▶ Task
Search the records for the string "arrows" and copy every line in which it appears.

▶ Extracted information
▬▬▬

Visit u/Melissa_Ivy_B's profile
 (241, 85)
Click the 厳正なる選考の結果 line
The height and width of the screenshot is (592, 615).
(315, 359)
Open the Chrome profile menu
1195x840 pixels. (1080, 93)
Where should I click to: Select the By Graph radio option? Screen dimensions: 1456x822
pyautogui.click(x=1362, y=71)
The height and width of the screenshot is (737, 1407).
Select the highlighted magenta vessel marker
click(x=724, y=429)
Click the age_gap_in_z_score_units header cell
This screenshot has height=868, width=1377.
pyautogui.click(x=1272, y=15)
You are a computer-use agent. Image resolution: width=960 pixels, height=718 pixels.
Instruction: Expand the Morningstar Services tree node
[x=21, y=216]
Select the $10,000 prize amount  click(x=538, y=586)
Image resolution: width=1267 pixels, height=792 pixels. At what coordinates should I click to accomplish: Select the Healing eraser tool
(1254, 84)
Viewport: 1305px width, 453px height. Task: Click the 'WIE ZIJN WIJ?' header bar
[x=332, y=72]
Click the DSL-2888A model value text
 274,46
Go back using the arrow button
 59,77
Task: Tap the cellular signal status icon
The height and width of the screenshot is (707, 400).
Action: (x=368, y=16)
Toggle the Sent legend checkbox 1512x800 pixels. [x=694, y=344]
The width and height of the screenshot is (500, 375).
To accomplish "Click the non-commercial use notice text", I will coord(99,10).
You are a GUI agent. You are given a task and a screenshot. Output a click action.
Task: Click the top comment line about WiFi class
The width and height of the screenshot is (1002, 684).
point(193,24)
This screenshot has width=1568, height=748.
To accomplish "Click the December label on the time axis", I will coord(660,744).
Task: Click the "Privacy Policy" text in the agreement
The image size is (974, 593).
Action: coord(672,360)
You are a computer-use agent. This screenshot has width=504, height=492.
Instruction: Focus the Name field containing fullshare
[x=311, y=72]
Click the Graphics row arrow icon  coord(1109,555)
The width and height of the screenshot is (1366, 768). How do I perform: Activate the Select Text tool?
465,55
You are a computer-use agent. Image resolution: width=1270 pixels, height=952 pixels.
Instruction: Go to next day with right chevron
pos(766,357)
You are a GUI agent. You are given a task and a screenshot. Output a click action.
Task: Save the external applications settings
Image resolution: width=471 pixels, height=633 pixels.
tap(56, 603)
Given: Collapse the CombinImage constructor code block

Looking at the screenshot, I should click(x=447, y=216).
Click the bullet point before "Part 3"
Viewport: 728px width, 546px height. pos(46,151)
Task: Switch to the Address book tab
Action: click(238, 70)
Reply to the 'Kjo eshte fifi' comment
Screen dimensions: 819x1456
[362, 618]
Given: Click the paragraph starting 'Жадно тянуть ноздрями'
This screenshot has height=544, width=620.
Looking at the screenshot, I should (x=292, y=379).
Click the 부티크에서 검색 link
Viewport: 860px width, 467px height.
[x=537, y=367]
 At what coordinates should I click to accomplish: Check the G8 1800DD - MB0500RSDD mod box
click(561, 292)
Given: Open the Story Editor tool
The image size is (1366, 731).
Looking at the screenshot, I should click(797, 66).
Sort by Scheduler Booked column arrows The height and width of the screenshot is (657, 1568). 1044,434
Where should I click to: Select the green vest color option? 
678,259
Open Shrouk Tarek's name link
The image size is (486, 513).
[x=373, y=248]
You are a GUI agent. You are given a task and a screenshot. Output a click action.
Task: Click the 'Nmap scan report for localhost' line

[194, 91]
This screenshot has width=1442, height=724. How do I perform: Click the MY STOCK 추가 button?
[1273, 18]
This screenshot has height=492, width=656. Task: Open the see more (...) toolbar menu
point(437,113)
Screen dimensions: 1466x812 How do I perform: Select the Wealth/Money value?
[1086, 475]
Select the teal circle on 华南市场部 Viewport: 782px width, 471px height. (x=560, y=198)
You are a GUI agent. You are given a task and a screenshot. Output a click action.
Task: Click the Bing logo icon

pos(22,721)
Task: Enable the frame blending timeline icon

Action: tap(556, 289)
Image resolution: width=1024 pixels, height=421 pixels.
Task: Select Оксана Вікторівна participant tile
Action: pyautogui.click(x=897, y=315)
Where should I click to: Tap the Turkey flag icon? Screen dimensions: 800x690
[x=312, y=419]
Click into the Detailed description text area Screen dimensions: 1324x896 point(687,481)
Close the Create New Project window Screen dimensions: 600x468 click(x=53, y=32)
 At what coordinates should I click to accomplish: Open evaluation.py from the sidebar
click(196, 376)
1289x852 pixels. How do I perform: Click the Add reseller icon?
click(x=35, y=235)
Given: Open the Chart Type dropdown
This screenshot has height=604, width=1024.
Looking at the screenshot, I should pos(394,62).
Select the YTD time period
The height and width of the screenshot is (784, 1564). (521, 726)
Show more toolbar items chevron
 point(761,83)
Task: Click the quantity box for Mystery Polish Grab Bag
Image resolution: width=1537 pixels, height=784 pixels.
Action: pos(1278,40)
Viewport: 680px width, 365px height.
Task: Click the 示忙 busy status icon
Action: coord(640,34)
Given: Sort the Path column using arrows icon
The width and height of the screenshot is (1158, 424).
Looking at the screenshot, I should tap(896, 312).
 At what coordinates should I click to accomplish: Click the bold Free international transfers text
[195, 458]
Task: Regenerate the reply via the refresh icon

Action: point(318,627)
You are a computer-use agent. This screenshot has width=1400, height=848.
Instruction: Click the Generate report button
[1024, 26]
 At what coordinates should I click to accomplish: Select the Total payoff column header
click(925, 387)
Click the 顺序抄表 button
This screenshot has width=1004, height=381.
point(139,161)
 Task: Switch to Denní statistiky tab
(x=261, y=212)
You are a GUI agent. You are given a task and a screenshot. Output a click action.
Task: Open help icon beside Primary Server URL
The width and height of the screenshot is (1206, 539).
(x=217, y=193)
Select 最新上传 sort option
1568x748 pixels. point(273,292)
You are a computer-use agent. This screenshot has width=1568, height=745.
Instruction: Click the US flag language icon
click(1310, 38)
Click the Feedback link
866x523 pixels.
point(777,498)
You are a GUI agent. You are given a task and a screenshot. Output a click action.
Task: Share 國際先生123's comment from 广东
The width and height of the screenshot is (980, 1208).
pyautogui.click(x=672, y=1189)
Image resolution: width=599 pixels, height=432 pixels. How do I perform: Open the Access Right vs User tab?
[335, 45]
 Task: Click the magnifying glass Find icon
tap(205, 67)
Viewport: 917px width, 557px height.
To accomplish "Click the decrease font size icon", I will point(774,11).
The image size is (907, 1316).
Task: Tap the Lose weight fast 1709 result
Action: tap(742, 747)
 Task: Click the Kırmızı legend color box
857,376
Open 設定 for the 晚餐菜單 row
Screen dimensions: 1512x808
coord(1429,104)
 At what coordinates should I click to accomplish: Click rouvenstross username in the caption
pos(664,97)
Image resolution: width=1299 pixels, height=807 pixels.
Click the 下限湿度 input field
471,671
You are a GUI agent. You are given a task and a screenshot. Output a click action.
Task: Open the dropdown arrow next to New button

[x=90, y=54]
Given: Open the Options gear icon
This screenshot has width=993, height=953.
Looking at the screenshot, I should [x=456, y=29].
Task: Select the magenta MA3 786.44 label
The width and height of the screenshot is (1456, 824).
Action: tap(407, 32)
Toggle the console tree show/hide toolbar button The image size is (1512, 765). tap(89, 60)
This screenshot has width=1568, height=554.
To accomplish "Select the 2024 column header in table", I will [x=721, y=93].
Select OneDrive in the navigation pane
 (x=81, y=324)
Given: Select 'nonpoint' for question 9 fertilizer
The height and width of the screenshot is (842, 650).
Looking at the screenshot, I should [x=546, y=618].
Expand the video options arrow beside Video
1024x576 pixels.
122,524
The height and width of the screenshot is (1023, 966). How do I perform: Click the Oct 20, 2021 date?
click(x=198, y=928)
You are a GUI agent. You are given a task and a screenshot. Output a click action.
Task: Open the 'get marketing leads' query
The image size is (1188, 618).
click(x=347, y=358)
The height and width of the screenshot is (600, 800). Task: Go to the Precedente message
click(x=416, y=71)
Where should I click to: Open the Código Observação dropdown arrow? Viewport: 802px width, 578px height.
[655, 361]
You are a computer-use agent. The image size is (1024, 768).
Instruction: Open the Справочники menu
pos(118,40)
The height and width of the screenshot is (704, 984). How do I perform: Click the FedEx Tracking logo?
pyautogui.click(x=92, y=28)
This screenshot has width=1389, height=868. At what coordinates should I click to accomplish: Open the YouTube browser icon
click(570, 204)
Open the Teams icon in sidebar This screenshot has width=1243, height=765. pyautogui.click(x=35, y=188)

▬▬▬

▶ Task result
Sort by Scheduler Booked column arrows The height and width of the screenshot is (657, 1568). 1044,434
Given: Sort the Path column using arrows icon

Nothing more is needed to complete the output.